I just don't get it, I mean, what does he have that I don't?

I'm going crazy here. What am I missing?

Come on, Jeff.

Isn't it obvious?

Look... look closely.

He's rich!

Yeah, money is Earth's greatest aphrodisiac.

What? Where the hell did you come up with that idea?

I mean, Jesus Christ, Jeff.

Are you actually looking when you watch TV?

Love cannot exist without

[echoing] luxury.

Skinless billionaire Fred Grint renewed his vows today with his 25-year-old smoking hot wi...

Yeah, dating in your 20s is so fun, especially when you have a sick loft in the most expensive city in the world!

And we don't even have jobs!

[laughs]

You see, Jeff? There's a secret ideology hidden in everything on TV.

And if you pay close attention, you can...

Guys, guys, please. I'm trying to watch the show.

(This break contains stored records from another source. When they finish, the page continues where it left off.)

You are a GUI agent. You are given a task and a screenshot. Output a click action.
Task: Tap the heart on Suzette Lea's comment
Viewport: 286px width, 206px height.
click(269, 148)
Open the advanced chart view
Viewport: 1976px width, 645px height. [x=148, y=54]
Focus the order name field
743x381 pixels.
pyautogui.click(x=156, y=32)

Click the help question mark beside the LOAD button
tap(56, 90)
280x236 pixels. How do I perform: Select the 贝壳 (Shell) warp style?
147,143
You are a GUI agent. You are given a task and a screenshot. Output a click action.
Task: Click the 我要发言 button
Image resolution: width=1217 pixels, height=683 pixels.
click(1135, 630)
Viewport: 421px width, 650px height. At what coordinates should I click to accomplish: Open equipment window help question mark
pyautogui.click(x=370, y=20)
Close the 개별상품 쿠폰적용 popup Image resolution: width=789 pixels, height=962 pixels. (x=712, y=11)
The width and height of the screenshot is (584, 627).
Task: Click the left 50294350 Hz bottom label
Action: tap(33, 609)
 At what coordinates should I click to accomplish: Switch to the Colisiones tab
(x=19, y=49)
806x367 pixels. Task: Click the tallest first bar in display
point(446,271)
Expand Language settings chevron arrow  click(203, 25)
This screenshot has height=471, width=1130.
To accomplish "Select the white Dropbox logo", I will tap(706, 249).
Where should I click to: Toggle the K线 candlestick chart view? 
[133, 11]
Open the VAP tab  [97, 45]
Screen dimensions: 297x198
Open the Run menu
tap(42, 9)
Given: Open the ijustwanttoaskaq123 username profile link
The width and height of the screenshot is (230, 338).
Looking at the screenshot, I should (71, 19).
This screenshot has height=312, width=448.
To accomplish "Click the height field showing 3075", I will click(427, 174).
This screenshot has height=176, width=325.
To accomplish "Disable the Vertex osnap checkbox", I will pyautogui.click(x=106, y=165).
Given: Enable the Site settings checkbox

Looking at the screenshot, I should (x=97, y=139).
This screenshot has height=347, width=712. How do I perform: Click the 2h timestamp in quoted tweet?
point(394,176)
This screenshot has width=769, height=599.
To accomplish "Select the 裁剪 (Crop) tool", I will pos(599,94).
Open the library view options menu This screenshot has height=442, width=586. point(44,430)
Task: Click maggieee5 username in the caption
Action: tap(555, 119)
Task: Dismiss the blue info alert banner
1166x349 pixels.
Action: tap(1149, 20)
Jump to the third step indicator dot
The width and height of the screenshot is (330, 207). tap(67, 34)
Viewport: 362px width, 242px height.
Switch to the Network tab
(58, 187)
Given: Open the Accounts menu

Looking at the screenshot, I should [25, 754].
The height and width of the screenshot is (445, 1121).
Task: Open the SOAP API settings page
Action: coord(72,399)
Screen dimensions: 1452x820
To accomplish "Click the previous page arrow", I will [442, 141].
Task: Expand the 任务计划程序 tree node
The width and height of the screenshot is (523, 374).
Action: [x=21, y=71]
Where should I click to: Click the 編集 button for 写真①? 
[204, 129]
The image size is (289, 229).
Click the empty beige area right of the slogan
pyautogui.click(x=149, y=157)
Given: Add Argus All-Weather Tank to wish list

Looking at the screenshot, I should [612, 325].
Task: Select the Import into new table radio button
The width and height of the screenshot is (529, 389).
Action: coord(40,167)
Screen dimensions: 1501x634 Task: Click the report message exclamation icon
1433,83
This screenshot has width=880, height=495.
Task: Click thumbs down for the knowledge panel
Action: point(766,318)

♪ Three aliens came from the sky ♪
♪ The Galactic Council sent them ♪

all: ♪ And here's the reason why ♪

♪ Their mission is to study ♪
♪ Earth's most average guy ♪

all: ♪ To see if humans are worth saving ♪

♪ Or if everyone has to die ♪

Wait... what?

[mellow rock plays]

[phone chirping]

[gasps] Linda!

Hey, Jeff.

Oh, my God. How are you?

[sighs]

I just broke up with Chet.

What?

Uh... oh, no.

That's, uh, that's terrible news.

I've just been kind of lonely and I was hoping we could grab a bite some time.

I'm sorry, is that weird?

If by weird you mean the best thing I ever heard in my life, well, then yeah, it's cuckoo bananas!

[laughing] Jeff.

[gasps] Do you want to get dinner tonight?

Just something simple and, I don't know, it would just be so nice to hang out...

How about Shogu?

[dramatic chords]

I hear it's delicious.

Oh, my God, that sounds amazing!

Oh... isn't that place really expensive?

Linda, a girl like you deserves luxury.

[distant siren]

[neon buzzing]

How about this? This has to be worth something, right?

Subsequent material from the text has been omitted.